(Record extracts begins)
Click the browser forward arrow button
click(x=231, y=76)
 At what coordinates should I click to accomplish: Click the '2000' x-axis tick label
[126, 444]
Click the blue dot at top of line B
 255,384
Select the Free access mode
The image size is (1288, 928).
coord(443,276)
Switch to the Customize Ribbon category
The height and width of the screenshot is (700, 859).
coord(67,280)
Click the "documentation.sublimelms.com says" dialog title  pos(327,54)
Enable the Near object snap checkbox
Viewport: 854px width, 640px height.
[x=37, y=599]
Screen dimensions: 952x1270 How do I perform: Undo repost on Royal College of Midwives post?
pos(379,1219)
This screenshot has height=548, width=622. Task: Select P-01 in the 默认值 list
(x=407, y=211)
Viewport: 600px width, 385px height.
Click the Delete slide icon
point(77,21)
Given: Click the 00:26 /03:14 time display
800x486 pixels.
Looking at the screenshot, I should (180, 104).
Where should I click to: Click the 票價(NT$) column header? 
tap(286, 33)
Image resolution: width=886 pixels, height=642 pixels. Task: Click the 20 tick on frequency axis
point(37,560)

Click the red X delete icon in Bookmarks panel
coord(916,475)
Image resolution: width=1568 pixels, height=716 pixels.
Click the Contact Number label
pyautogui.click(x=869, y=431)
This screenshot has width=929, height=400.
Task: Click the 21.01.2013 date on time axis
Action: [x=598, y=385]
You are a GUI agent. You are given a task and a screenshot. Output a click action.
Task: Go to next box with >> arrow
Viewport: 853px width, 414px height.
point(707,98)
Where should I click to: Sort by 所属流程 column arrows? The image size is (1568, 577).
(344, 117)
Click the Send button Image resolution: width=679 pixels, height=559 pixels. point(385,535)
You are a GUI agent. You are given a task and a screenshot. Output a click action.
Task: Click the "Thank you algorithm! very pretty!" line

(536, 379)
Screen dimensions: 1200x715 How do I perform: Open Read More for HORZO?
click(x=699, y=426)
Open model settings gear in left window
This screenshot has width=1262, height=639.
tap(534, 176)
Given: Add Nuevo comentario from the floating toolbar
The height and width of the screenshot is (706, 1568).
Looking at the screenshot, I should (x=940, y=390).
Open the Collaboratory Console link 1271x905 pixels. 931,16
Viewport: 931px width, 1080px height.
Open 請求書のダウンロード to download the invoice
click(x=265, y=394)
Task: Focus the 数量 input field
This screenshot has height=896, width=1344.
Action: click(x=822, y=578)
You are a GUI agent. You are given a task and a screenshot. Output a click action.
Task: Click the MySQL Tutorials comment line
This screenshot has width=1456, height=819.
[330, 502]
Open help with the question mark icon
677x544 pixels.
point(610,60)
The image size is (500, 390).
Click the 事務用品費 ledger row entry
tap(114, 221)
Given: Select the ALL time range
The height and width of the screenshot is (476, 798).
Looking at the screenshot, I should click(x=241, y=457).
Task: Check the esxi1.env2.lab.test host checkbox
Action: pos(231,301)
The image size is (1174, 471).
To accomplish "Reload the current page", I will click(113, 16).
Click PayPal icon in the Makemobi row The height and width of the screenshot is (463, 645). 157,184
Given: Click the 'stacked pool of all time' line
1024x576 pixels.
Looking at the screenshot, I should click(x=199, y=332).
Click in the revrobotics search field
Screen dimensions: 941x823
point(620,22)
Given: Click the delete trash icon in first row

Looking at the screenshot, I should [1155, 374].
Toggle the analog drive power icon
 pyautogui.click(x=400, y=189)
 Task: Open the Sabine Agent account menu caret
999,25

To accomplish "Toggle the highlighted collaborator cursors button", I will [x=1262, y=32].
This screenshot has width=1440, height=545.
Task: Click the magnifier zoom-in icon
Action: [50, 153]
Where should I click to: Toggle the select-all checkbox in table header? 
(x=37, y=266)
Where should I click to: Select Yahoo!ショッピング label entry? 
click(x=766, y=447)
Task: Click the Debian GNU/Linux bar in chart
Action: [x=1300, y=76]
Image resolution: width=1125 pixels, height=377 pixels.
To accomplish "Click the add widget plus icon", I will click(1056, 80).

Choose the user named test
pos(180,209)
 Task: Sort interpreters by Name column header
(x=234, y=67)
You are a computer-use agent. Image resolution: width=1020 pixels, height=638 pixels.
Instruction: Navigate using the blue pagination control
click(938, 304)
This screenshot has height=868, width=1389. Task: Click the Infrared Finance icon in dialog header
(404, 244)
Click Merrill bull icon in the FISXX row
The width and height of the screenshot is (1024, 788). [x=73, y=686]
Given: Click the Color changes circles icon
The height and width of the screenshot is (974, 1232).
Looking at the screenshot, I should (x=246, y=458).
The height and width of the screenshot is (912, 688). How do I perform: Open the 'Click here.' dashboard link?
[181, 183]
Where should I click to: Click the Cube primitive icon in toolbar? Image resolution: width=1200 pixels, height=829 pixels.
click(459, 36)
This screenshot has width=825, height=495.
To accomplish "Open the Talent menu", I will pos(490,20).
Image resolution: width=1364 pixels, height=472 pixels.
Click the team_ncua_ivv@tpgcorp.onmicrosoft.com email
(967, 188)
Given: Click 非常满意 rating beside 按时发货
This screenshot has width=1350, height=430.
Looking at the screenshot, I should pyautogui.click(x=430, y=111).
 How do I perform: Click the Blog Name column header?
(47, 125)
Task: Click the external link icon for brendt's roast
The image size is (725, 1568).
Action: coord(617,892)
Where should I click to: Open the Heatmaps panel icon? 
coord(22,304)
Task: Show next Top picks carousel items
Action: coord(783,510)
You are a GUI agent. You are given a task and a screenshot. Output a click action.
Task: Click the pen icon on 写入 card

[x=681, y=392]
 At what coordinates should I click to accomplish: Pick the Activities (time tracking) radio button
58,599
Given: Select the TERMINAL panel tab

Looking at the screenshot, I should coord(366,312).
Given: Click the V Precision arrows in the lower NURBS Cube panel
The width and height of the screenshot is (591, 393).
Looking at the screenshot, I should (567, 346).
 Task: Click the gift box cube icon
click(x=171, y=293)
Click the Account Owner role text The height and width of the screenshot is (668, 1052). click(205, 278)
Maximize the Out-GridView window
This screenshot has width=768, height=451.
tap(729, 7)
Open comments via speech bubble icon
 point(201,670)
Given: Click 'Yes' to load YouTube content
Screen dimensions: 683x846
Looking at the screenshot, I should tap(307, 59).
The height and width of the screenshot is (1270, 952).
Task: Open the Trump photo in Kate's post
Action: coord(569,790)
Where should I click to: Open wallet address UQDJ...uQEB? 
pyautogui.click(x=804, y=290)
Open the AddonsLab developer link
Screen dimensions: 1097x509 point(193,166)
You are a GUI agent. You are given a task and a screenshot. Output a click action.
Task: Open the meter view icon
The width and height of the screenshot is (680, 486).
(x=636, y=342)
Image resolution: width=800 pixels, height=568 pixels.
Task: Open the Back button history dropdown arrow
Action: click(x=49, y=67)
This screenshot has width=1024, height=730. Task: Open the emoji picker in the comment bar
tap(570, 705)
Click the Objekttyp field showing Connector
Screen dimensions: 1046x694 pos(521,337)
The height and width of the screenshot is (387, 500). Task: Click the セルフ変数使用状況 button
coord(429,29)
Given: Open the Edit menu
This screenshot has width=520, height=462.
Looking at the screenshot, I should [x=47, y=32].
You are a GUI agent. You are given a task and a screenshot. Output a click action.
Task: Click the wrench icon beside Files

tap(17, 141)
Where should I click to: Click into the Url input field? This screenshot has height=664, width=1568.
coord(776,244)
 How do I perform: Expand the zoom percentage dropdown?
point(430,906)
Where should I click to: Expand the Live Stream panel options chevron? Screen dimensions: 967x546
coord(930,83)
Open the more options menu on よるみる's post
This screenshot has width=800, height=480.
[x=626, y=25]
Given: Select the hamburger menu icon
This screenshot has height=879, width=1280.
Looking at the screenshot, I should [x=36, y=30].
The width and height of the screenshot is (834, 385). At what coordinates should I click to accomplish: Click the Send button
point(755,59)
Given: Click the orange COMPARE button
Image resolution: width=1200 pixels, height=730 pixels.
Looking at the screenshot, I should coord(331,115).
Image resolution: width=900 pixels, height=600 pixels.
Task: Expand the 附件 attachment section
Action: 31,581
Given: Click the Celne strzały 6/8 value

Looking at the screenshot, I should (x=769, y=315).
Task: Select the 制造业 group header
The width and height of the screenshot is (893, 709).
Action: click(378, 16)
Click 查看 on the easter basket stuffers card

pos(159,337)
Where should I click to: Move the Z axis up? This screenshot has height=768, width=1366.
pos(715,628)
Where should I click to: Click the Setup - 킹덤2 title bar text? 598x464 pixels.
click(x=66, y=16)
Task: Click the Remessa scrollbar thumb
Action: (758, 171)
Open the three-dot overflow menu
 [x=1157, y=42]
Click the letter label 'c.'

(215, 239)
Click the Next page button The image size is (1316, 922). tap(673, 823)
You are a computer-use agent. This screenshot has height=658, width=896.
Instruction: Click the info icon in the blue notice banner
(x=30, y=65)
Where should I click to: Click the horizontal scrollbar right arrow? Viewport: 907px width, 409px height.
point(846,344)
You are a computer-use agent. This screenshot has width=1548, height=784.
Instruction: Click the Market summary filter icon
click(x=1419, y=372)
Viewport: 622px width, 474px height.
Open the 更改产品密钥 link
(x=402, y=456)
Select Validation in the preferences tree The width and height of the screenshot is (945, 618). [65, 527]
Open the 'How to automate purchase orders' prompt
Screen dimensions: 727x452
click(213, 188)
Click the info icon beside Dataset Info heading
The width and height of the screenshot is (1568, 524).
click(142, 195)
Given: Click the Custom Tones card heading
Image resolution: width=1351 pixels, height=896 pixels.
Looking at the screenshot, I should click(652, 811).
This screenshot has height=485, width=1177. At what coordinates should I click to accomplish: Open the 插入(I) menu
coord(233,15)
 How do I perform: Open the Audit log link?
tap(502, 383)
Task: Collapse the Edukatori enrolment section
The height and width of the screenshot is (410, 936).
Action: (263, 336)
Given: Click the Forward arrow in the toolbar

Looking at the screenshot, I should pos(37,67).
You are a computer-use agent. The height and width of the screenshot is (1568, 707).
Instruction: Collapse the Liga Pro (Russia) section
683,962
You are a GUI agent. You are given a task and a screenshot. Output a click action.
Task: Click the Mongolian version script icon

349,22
(Record extracts ends)
> _The task_: The answer is to be a bare number, showing how many lines of the records contain "heading".

> _Answer space_: 2